§ Selected extract:
## Start
Re: [netcdfgroup] Fwd: Reading groups is very very slow. What am I doing wrong?

To: Paul van Delst <paul.vandelst@xxxxxxxx>
Subject: Re: [netcdfgroup] Fwd: Reading groups is very very slow. What am I doing wrong?
From: "David W. Pierce" <dpierce@xxxxxxxx>
Date: Wed, 30 Oct 2013 12:31:17 -0700

You know, I've never tried ragged arrays for any real purpose. I'd be
really interested to hear if they solve your efficiency problem.

Tell you what, if you do try them and they solve your problem,  I'll make
sure the files can be read in R. :)

Regards

Dave
 On Oct 30, 2013 11:55 AM, "Paul van Delst" <paul.vandelst@xxxxxxxx> wrote:

> Hi Dave,
>
> My data consists of atmospheric profiles (pressure, temperature, h2o, o3,
> trace gas absorbers..., etc..). Each profile can have a different number of
> atmospheric levels and the absorber data can be for a different number or
> set of absorbers. A single profile is about 25Kb.
>
> So one group would look like:
>
> group: atmprofile-1 {
>   dimensions:
>       n_Levels = 101 ;
>       n_Layers = 100 ;
>       n_Absorbers = 28 ;
>   variables:
>       double Level_Pressure(n_Levels) ;
>       double Level_Temperature(n_Levels) ;
>       double Level_Absorber(n_Absorbers, n_Levels) ;
>   ...etc...
>   } // group atmprofile-1
>
> and another like
>
> group: atmprofile-2 {
>   dimensions:
>       n_Levels = 91 ;
>       n_Layers = 90 ;
>       n_Absorbers = 2 ;
>   variables:
>   ...etc...
>   } // group atmprofile-2
>
> The dimensions within a group is what I meant by "base" dimensions. Each
> group has the same dimensions, but they have different values.
>
> With netCDF3, I always had to ensure the profile data was at the same set
> (or, at least, number) of pressure levels and with the same number of
> gaseous absorbers to pack all the data into arrays, e.g.
>
> netcdf ECMWF52.AtmProfile {
> dimensions:
>     n_levels = 101 ;
>     n_layers = 100 ;
>     n_absorbers = 2 ;
>     n_profiles = UNLIMITED ; // (52 currently)
## End
§ Given material:
## Start
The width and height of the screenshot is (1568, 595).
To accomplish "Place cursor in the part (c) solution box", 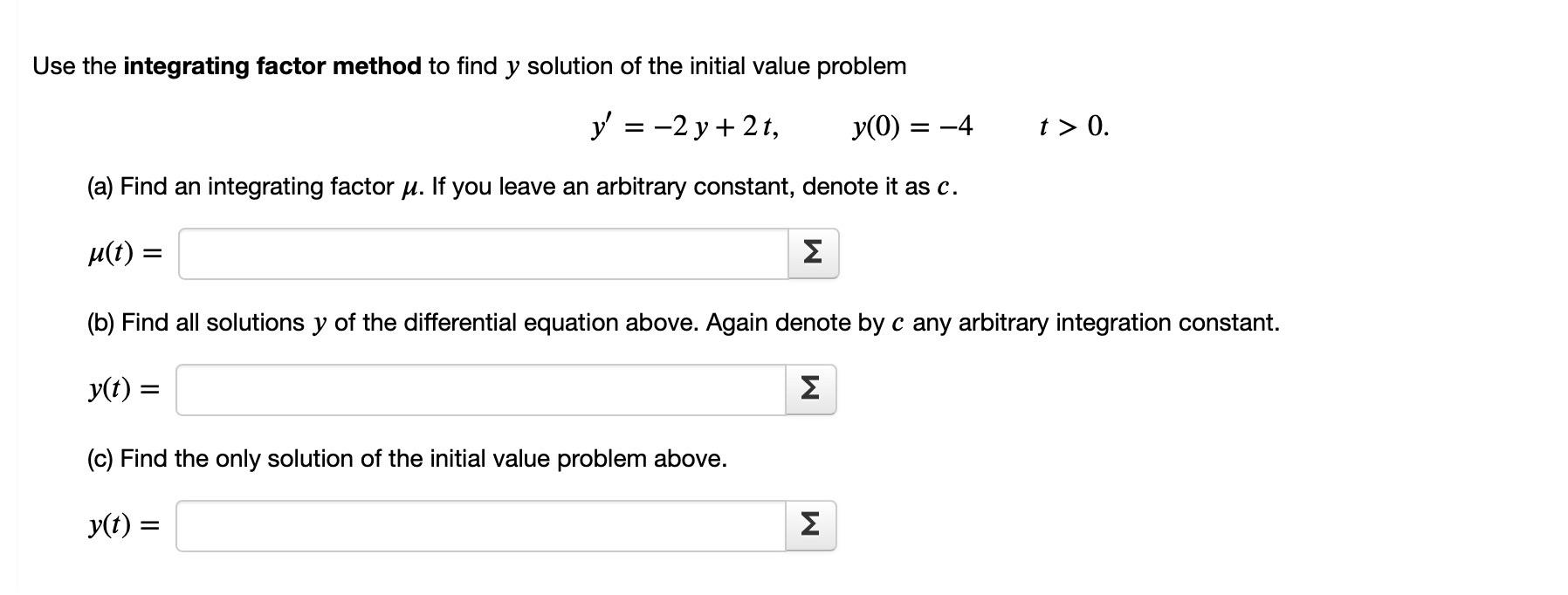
## End
§ Problem set:
1 – Duplicate the stretch of the netCDF thread above from "You know, I've" through "read in R. :)".
2 – Answer these questions from the netCDF thread above:
(a) About how large is a single atmospheric profile?
(b) What value does n_Absorbers have in group atmprofile-2?
(c) In what software does Dave offer to make sure the files can be read?
3 – In the netCDF thread above, list each dimension declared in group atmprofile-1, along with its value.

§ Correct answers:
1 –
You know, I've never tried ragged arrays for any real purpose. I'd be
really interested to hear if they solve your efficiency problem.

Tell you what, if you do try them and they solve your problem,  I'll make
sure the files can be read in R. :)

2 –
(a) About 25Kb.
(b) 2.
(c) R.

3 –
n_Levels = 101
n_Layers = 100
n_Absorbers = 28